Early in October I started feeling sick with a sore throat, headache, fatigue and nausea. So to be responsible, I got a rapid Covid test right away to make sure that I didn’t have it—at 9:30 p.m. on Saturday night, at Arlington Urgent Care.
An hour later, the doctor came to my car window in the Lee Harrison parking lot, and, to my surprise, announced “You’re positive.”
I started asking questions right away. “OK, what happens now? What do I do? What about my family?”
He very curtly told me to quarantine for 10 days and isolate from my family. No other advice or context. But he did get my husband and boys in for testing the next morning. They were all negative!
Relief washed over me upon hearing that news, but I also had a sense that this was, well…weird. I was the least “exposed” person in my family. They had been in grocery stores, at school, swim practice and a restaurant job, too. I had bought a car a week before and guessed maybe it was there that I caught the virus, although my son had been with me and he was negative.
A flurry of events happened after that, with no guidance and no call from any county or state authorities. I did my own contact tracing, talking to my primary care doctor and trying to enter my positive test on the Covidwise app, but failing, as it required a PIN that I didn’t have and didn’t know how to get, even with a call to Arlington County. The county didn’t even have a record of my test result from Arlington Urgent Care.

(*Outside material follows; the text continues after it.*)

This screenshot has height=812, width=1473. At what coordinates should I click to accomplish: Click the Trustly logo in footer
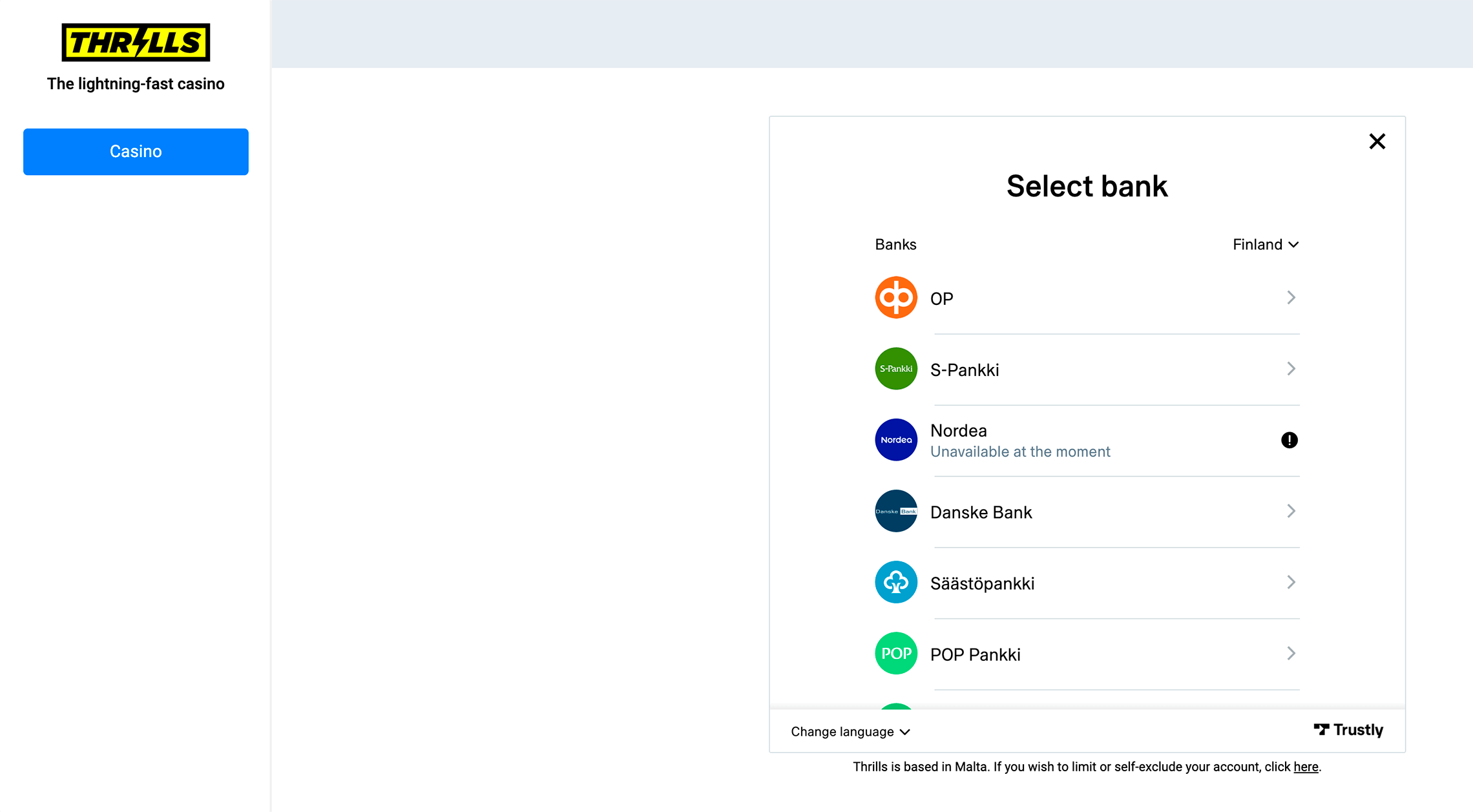pos(1348,730)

I cleared my schedule, taking a listing off the market (I’m a Realtor) and cancelling plans to attend a friend’s small birthday celebration.
Stuck in my bedroom, I reached out to friends. Several recommended I get a follow up PCR (polymerase chain reaction) test at a CVS drive-through. The first test had been a rapid antigen test, which detects proteins associated with the virus. PCR tests, by comparison, detect the virus’s actual genetic material (RNA) and are considered more reliable, but the results take 2-3 days.
Our whole family got the PCR test. We all came back negative.
So did I ever have the coronavirus? I called my doctor’s office again. They told me to get a second PCR test and continue to isolate. That test also came back negative.
I’ve since concluded that I never actually had Covid-19. My first antigen test was a false positive.
My advice to anyone who has cold symptoms? Just get the PCR and wait for the results in quarantine. We need a consistent strategy, contact tracing and doctors to give us clear advice on what to do when we get a positive result.
In my experience, my friends turned out to be more helpful than doctors.